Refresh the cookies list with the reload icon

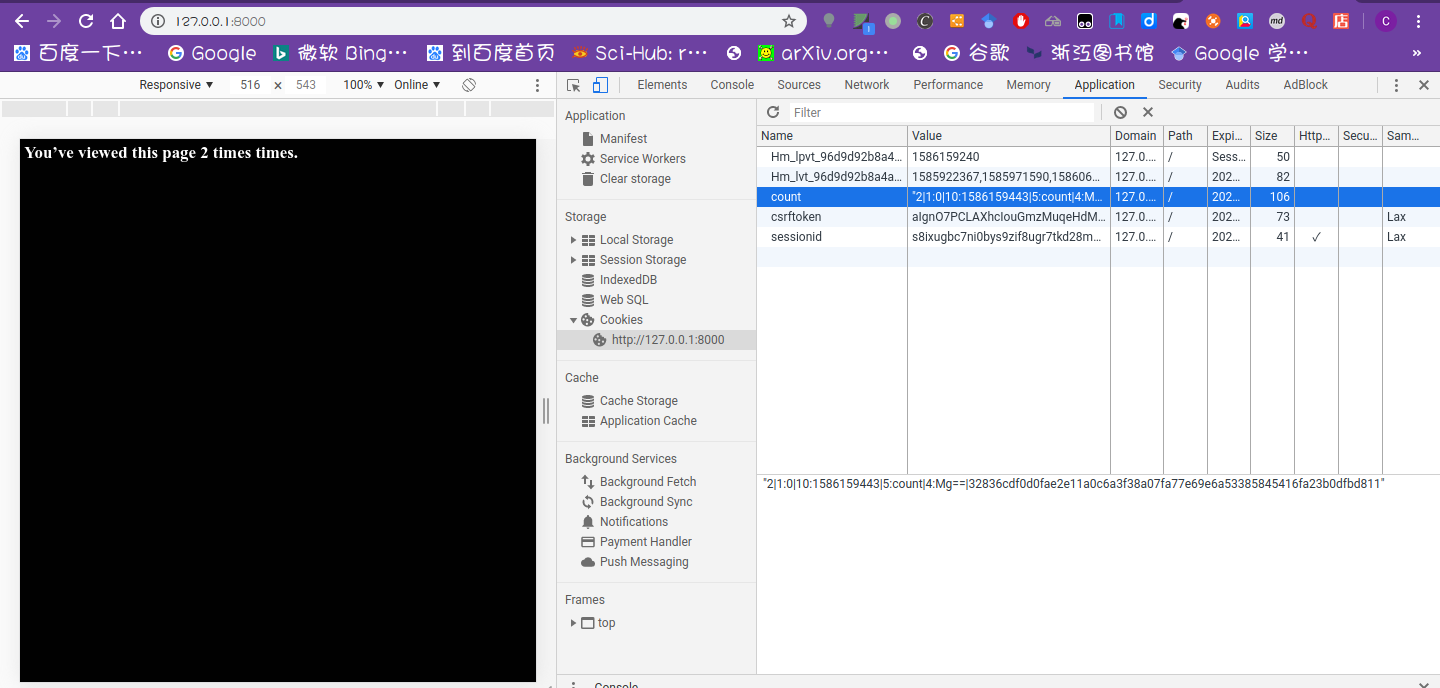pos(772,112)
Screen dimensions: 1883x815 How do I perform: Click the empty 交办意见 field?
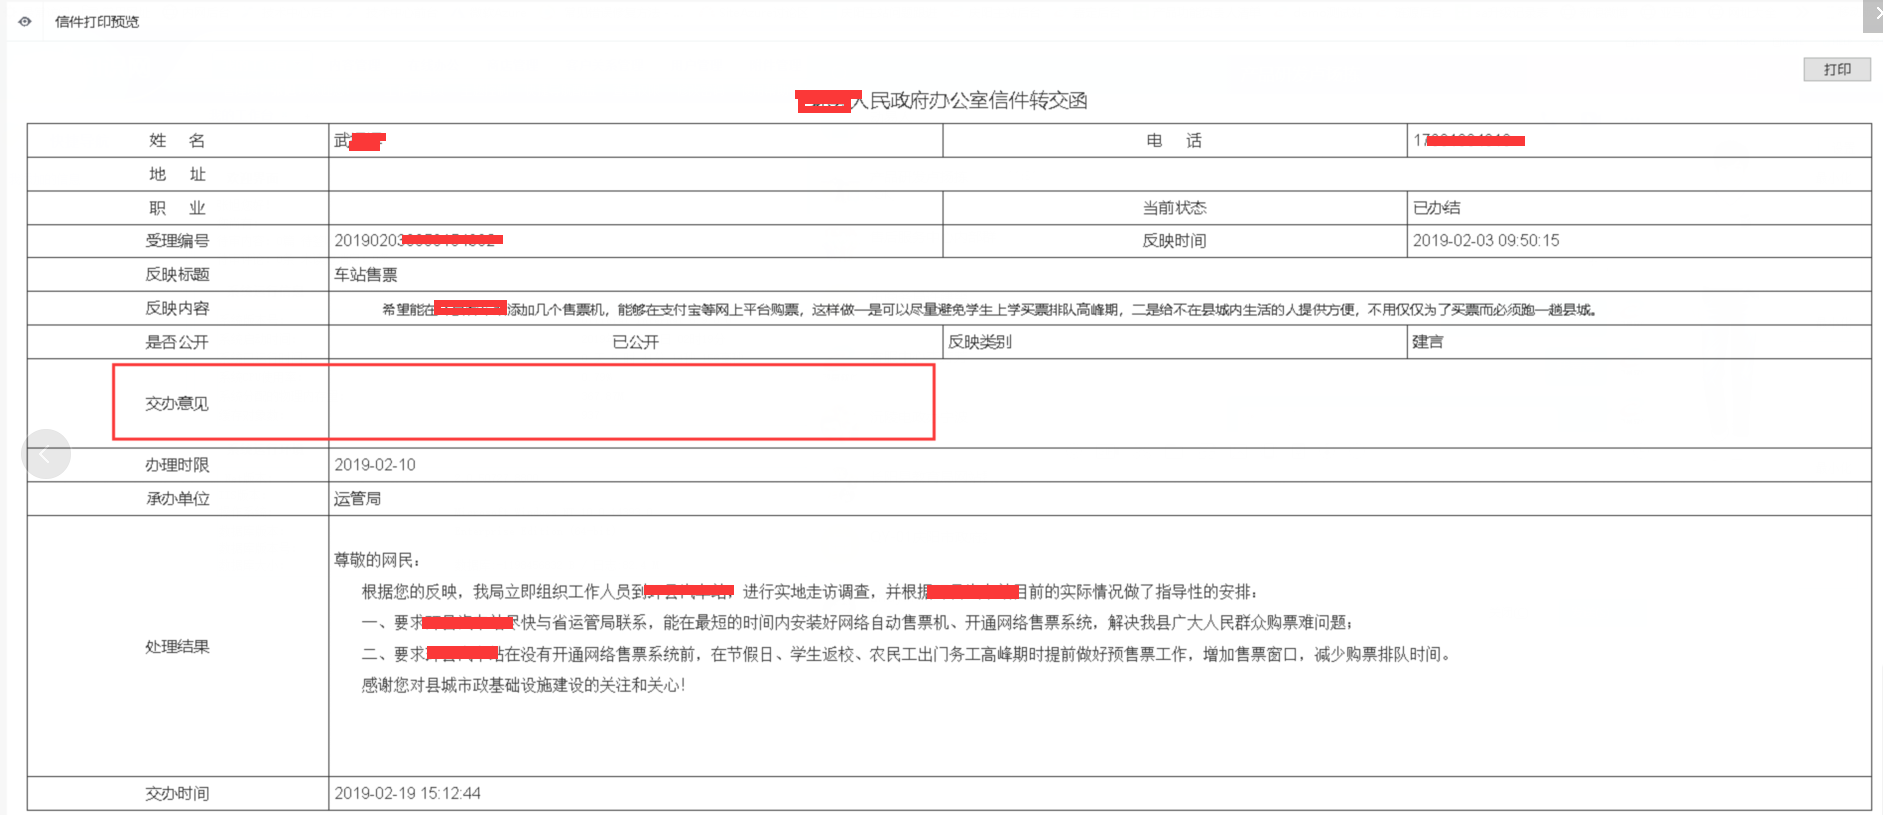tap(630, 403)
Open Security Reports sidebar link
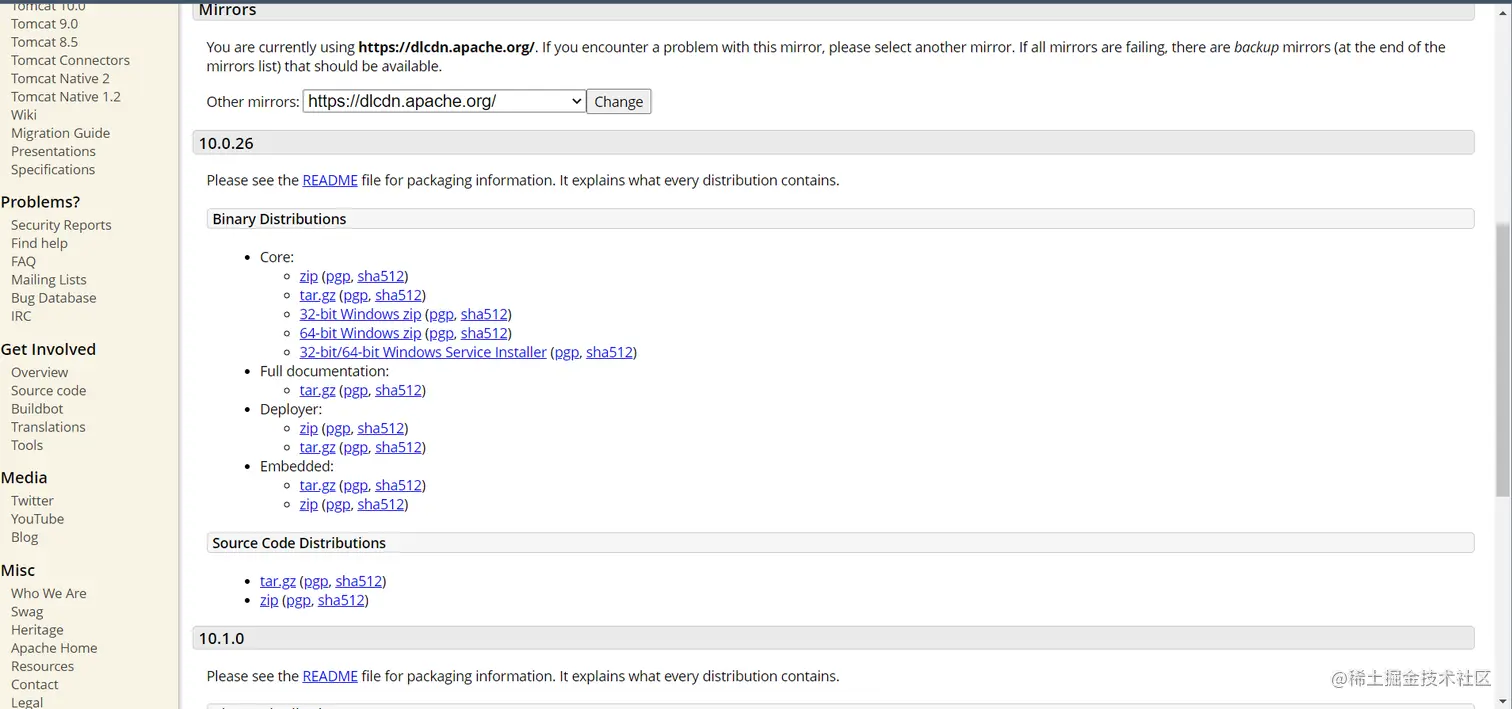The width and height of the screenshot is (1512, 709). coord(61,225)
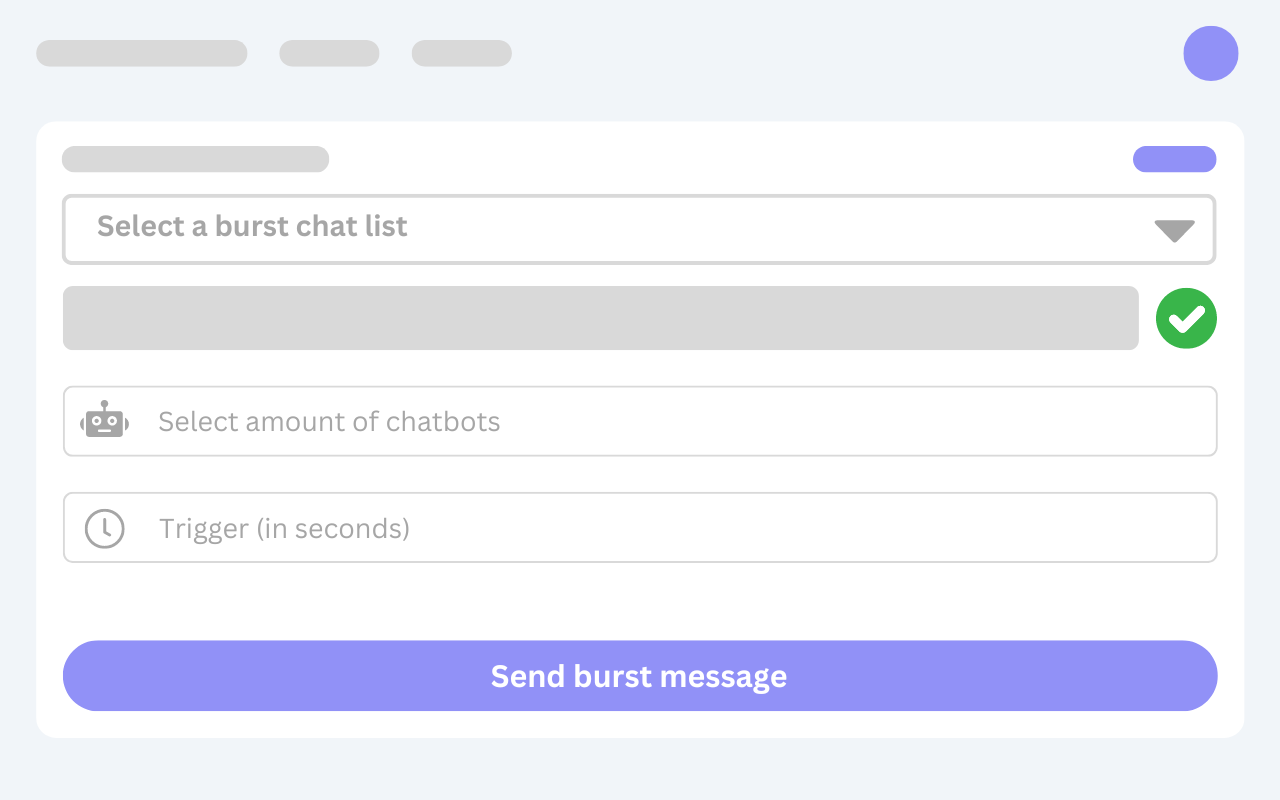Click the purple pill button in card header
1280x800 pixels.
[1174, 159]
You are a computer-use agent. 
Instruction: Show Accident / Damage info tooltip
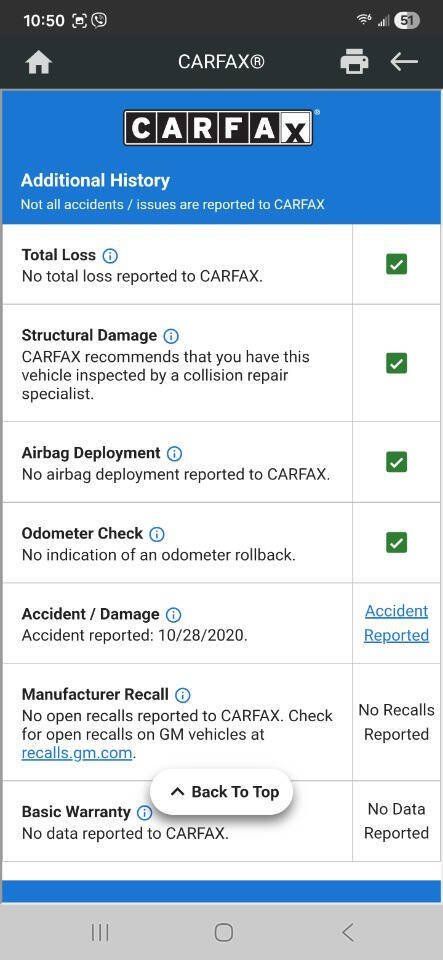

- - - - -

Assigned task: Each line from the one containing "Open Security Reports sidebar link" to the final line of the data must be printed exactly, both included, with nothing else and no pictures.

Answer to the problem:
Open Security Reports sidebar link
The width and height of the screenshot is (1512, 709). coord(61,225)
Click the purple pill button in card header
1280x800 pixels.
[1174, 159]
You are a computer-use agent. 
Instruction: Show Accident / Damage info tooltip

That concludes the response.